There were 13 threats or attacks in Tripoli and Benghazi, including two attempted assassinations of the British ambassador to Libya.
Wood said Stevens and his staff made the case for tightened security in emails and diplomatic cables. One by one, they lost three State Department security teams, their only airplane and, eventually, his squad too.
Wood said some of the security teams would have been in Benghazi on Sept. 11 to if they had been allowed to remain in Libya, and the four deaths might have been avoided.

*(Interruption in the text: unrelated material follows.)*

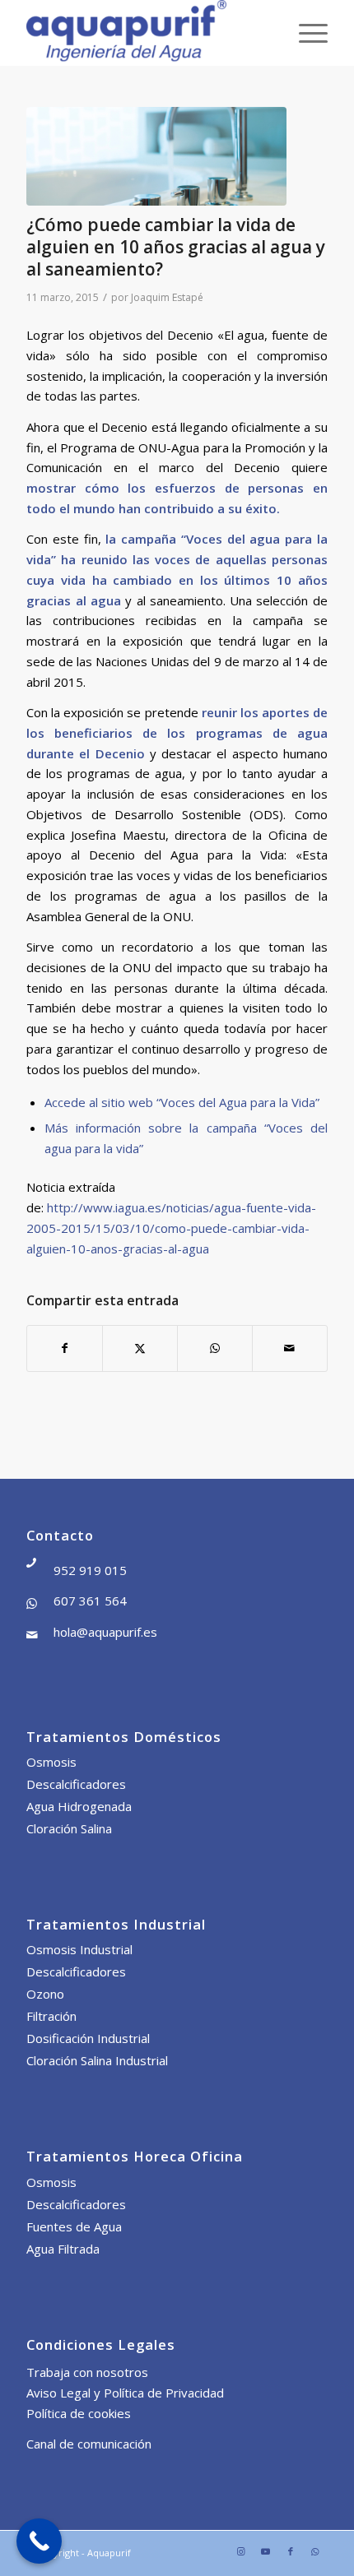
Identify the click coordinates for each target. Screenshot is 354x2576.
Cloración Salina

The State Department official said Wood's team was replaced in August by an equal number of personnel with the same skill sets. Had the security team been in Tripoli at the time of the attack in Benghazi — 630 miles away — it wouldn't have made any difference.
"They had nothing to do with Benghazi. Zero," the official told the Associated Press. "They were based in Tripoli, and they were not a quick reaction force jetting around the country."
Chaffetz criticized the Obama administration for being slow to recognize the attack as an act of terrorism. The White House and administration officials initially said the attack was a spontaneous assault tied to ongoing protests over a video made in California that ridiculed the Prophet Muhammad.
"I think it was clearly a preplanned attack," the congressman said.
Chaffetz said Wood will "tell it like is" at the hearing.
"I think the country will be shocked that here we should be having security dictate security. But in this case, politics was driving the security decisions, and that is just flat out wrong," he said.
In addition to Wood, Chaffetz said a second security expert will testify at the hearing.
The State Department will send two officials, and Secretary of State Hillary Rodham Clinton has named an agency review board to determine whether security was lax. The FBI also is investigating the attack.
Chaffetz, a frequent surrogate for GOP presidential candidate Mitt Romney on the campaign trial, deflected any notion that he, too, is politicizing the incident.
"We can't just punt this because there's some election coming up," he said. "We've got to to get to the bottom of it and make sure it never, ever happens again."